Atomic Physics and Nuclear Physics

Nuclear physics is the field of science that studies about atomic nuclei, constituents and interactions. Nuclear Physics on the other hand, apprehensions itself with the particles of the nucleus called nucleons (protons & neutrons). The research in this field has led to many applications such as  nuclear power, nuclear weapons, nuclear medicine, nuclear magnetic resonance imaging. The modern nuclear physics includes nuclear fusion, nuclear fission, nuclear decay and Production of "heavy" elements using atomic number greater than five.

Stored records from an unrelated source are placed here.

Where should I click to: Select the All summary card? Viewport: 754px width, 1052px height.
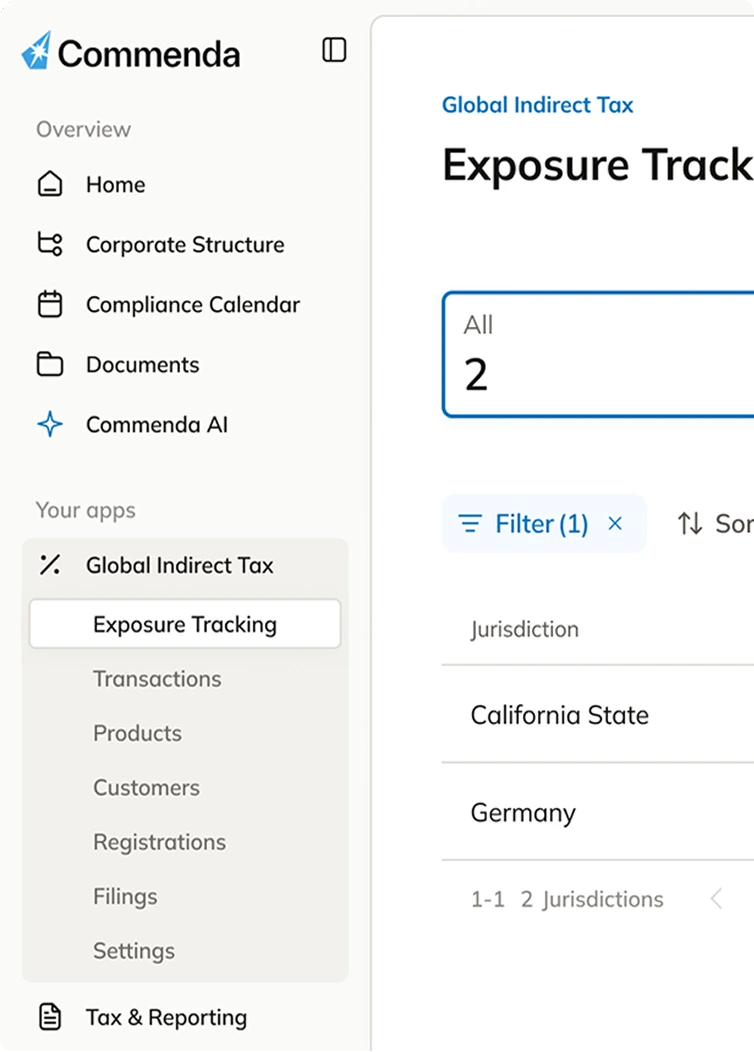point(598,354)
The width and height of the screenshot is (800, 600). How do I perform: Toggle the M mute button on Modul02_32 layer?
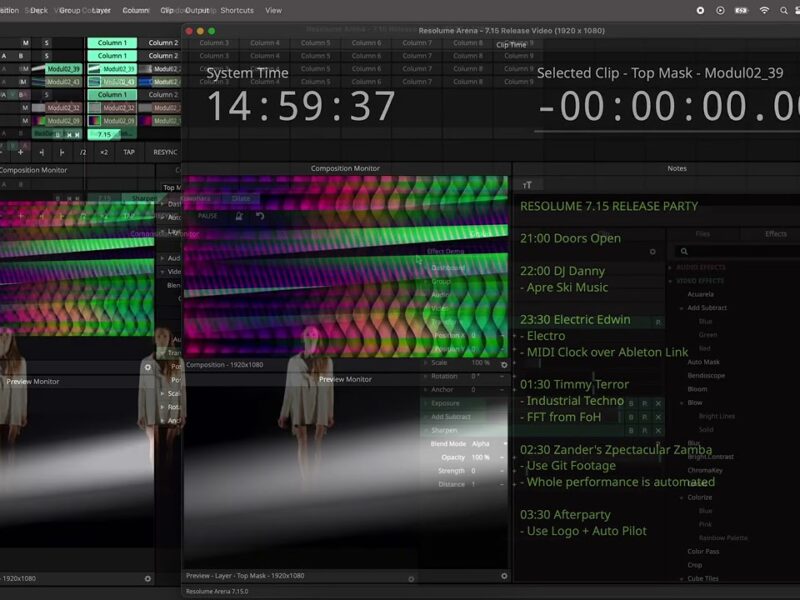[x=27, y=107]
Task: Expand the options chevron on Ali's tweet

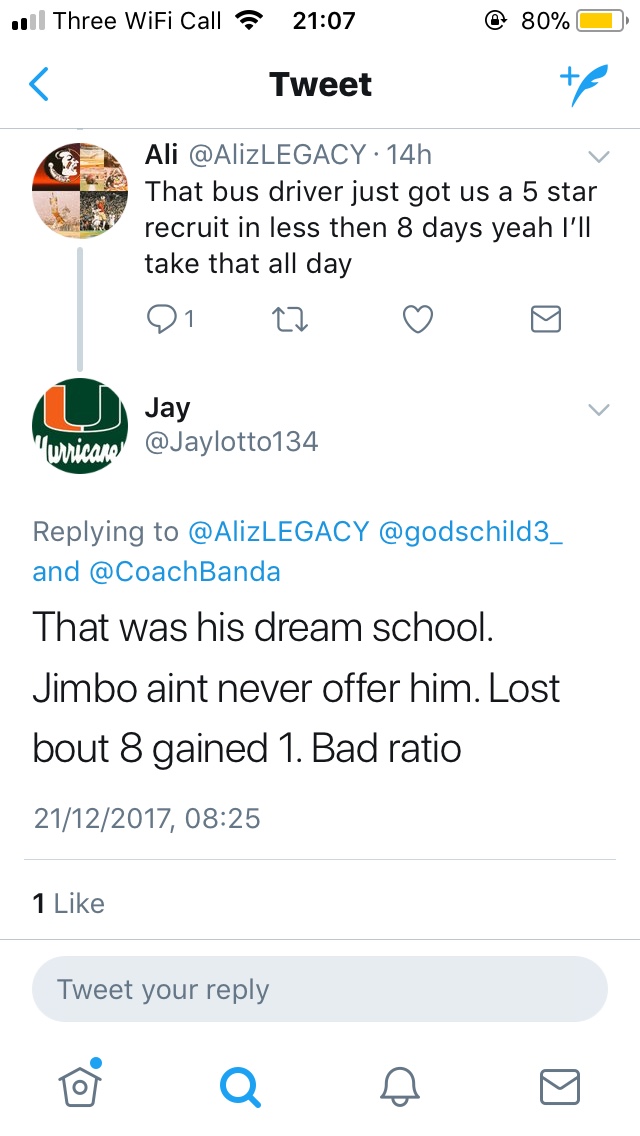Action: tap(598, 157)
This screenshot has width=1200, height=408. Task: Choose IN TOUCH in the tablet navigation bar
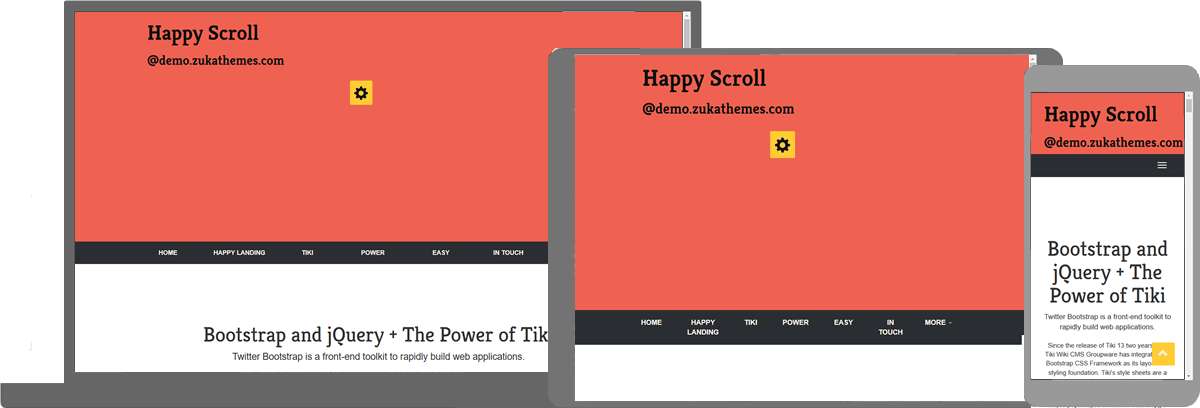(x=890, y=327)
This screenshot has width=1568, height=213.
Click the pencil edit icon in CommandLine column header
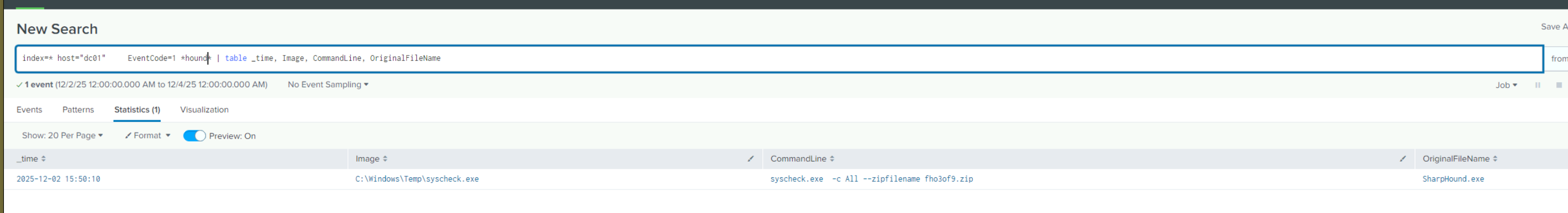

Quantum physics also known as quantum mechanics which includes the quantum field theory is a division of physics which describes the nature at the minimum scales of energy levels of subatomic particles and atoms. Quantum physics can release the separate performances of the subatomic particles that consists all forms of matter (electrons, protons, neutrons, photons, and others). Heavy nucleus which contains hundreds of nucleons is treated as a quantum-mechanical one.

Quantum mechanics (QM; also known as quantum physics, quantum theory, the wave mechanical model, or matrix mechanics), including quantum field theory, is a fundamental theory in physics which describes nature at the smallest scales of energy levels of atoms and subatomic particles. The applications of Quantum Mechanics include Electronics, Cryptography, Quantum Computing, Macroscale Quantum Effects, Quantum Theory.

Atomic spectroscopy studies about the electromagnetic radiation absorbed and emitted by atoms. In the determination of elemental compositions the electromagnetic spectrum or mass spectrum is applied that can be distributed by the type of spectroscopy used or with the atomization source. For systematic use the technology of atomic spectroscopy has generated three techniques such as Atomic Absorption, Atomic Emission and Atomic Fluorescence. The transitions involve the relaxation and excitation of the outer or bonding shell electrons of metal ions and atoms and the corresponding photons have energies inside the visible regions of the spectrum and ultraviolet. A decent instance of this is the dark absorption lines in the solar spectrum.

Atomic Astrophysics implements atomic physics calculations which use atomic data for reading astronomical observations. Atomic physics plays a main role in the arena of astrophysics because the astronomers get the information about any particular object through the emitted light, as this light will arise through the atomic transitions. Molecular Astrophysics studies about the emission of molecules which are in space. The molecules which are having more number of observable transitions are nearly 110 interstellar molecules.

Laser stands for Light Amplification by Stimulated Emission of Radiation. The physics of an atom laser is similar to that of an optical laser and the main difference between an optical and an atom laser is that atoms interact with themselves, cannot be created as photons and retain mass whereas photons do not. Main applications of the atom laser are atom holography and atom interferometry.

Plasma physics is the study of a state of matter comprising charged particles. Plasmas are usually created by heating a gas until the electrons become detached from their parent atom or molecule. This so-called ionization can also be achieved using high-power laser light or microwaves. Plasmas are found naturally in stars and in space.

Lightning is an example of plasma present at Earth's surface. Typically, lightning discharges 30,000 amperes at up to 100 million volts, and emits light, radio waves, X-rays and even gamma rays. Plasma temperatures in lightning can approach 28,000 K (28,000 °C; 50,000 °F) and electron densities may exceed 1024 m−3.

Nanotechnology is the study and application of very small things which is about 1 to 100 nanometers. Nanotechnology is control of matter on a nuclear, sub-atomic and supramolecular scale. Nanotechnology as characterized by size is actually extremely wide, including fields of science as different as surface science, natural science, sub-atomic science, semiconductor material science, micro fabrication, sub-atomic building and so on.

Nuclear reactor physics deals with the study and application of chain reaction to make a controlled rate of fission in a nuclear reactor for the production of energy. Many nuclear reactors use this chain reaction to bring a controlled rate of nuclear fission in fissile material which releases both energy and free neutrons. The reactor comprises of nuclear fuel, generally surrounded by a neutron moderator such as regular water, heavy water, graphite or zirconium hydride.